Because editorials in the students' newspaper, The Dartmouth, have advocated the abolition of nationally affiliated fraternities at Hanover in favor of purely local clubs without evoking a roar of protest from the alumni of the College, the editors of that excellent journal appear to have assumed that the alumni are either calmly indifferent to the proposal or incline positively to approve it. That is a very unsafe assumption. Out of the several thousand graduates of Dartmouth now living who are members of national fraternities, it is improbable that very many have so much as known about the proposition; and the few who have known about it may assume this to be one more vagary of undergraduate editors, which probably is not widely shared among active delegations in the fraternities now in college.

With a somewhat more intimate acquaintance of the situation, the editors of this MAGAZINE confess that they also doubt the universality of the revolt. Sev eral epistolary students have lent the support of their pens to the Dartmouth's suggestion, but nothing that we are aware of indicates either that the project has been thought out carefully to its logical sequels, or that it commands any general backing among active fraternity men. That the alumni would muster about 100 to one in disapproving it we can readily believe to be true.

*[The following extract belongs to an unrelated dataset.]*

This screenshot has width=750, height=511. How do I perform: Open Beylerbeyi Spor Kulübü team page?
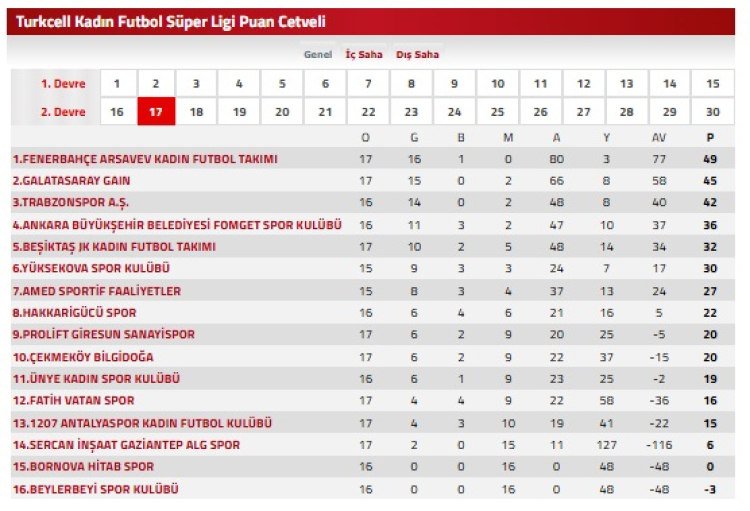(x=95, y=489)
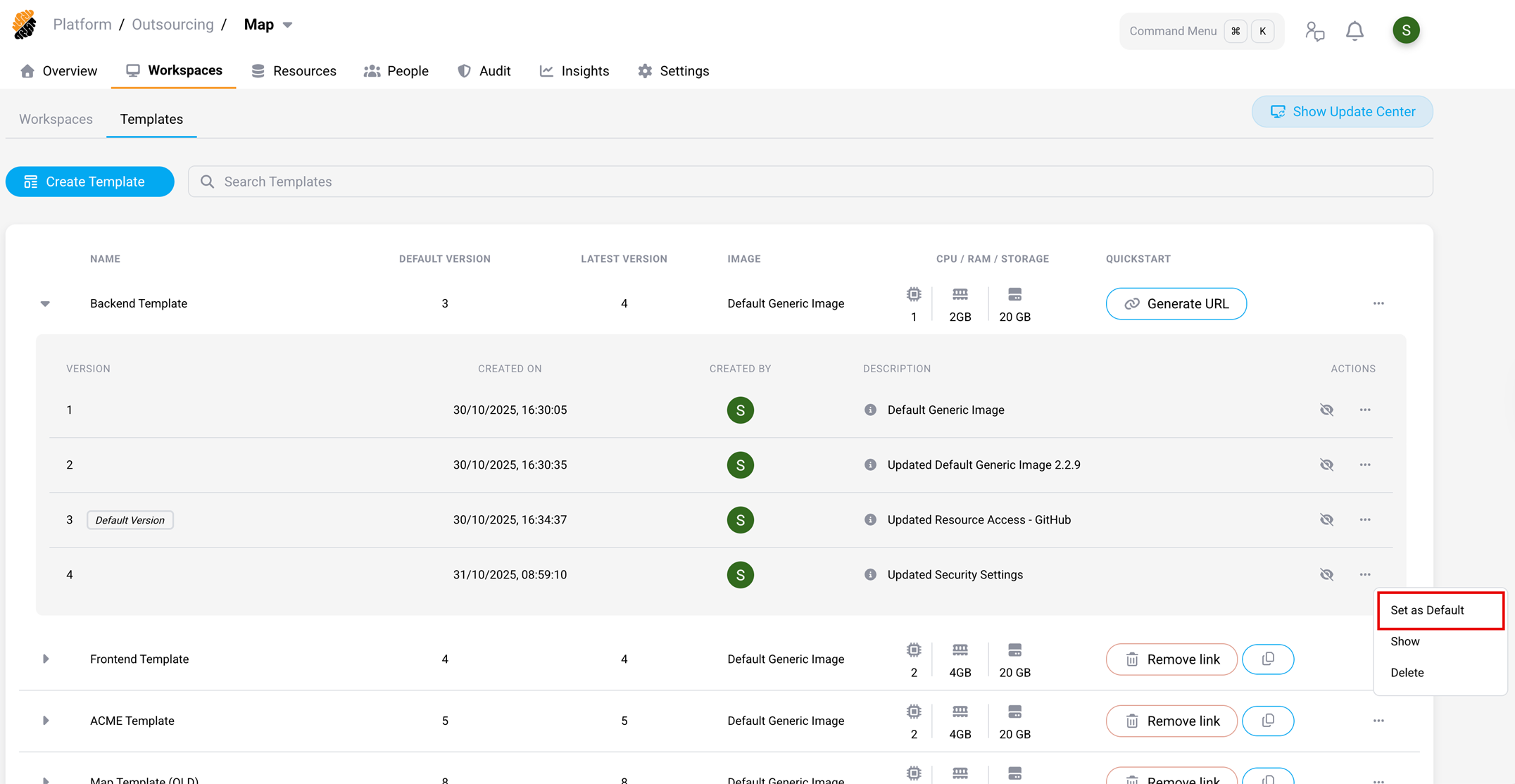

That the present fraternity delegations will view the matter in a clearer light if they wait a few years in order to estimate the usefulness of national affiliations from more adequate data seems entirely certain.

It would be well for undergraduates to consider very soberly what would be the ultimate result of secession from the national organizations known by cabalistic Greek letters, in order to form campus clubs of what are described as "likeminded" students. Those results are like ly to be more important and less agreeable than one appreciates at first sight. In any case, to quote from Rabbi BenEzra, "Youth sees but half" in such a problem. It is familiar with the fraternity question only as a purely local issue. Of the part which national fellowships may play in later life, it is impossible for the undergraduate to know anything save by hear-say from his elders, who are held in more or less contempt as the products of a creed outworn. One would prefer a considered opinion from men who have experienced both estates—that of the undergraduate and that of the alumnus—as likely to be based on better grounds.

It is perhaps unfortunate that alumni have so limited an opportunity of expressing their views on such matters. One or two have written letters to TheDartmouth, and one or two to the ALUMNI MAGAZINE; but the great bulk of the alumni remain, and in the nature of things will continue to remain, inarticulate. This is not a purely undergraduate question and should not be misconceived as such by the students now in college. There are two aspects to it, as to but one of which the present student has adequate personal knowledge and experience.

It would be fair, however, for alumni to reveal evidences of an open mind in facing the argument for abolition—the more so because there is small indication of real openness of mind in those who rush eagerly to demand a change. It is far from true that there is nothing to be said for secession from the national bodies, even though it may seem to older eyes that there is still not enough to be said to justify so radical an alteration. Times have changed, and the part played by fraternities differs from that of 30 years ago, beyond doubt. It would be well to assess the changes soberly and see whether or not an alumni view squaring with that of the student advocates is reasonable. All one asks is recognition of the fact that while one is still in college the national aspect of the fraternities cannot be fully appraised, any more than the altered conditions now obtaining can be appraised by those who have been for two or three decades out of college.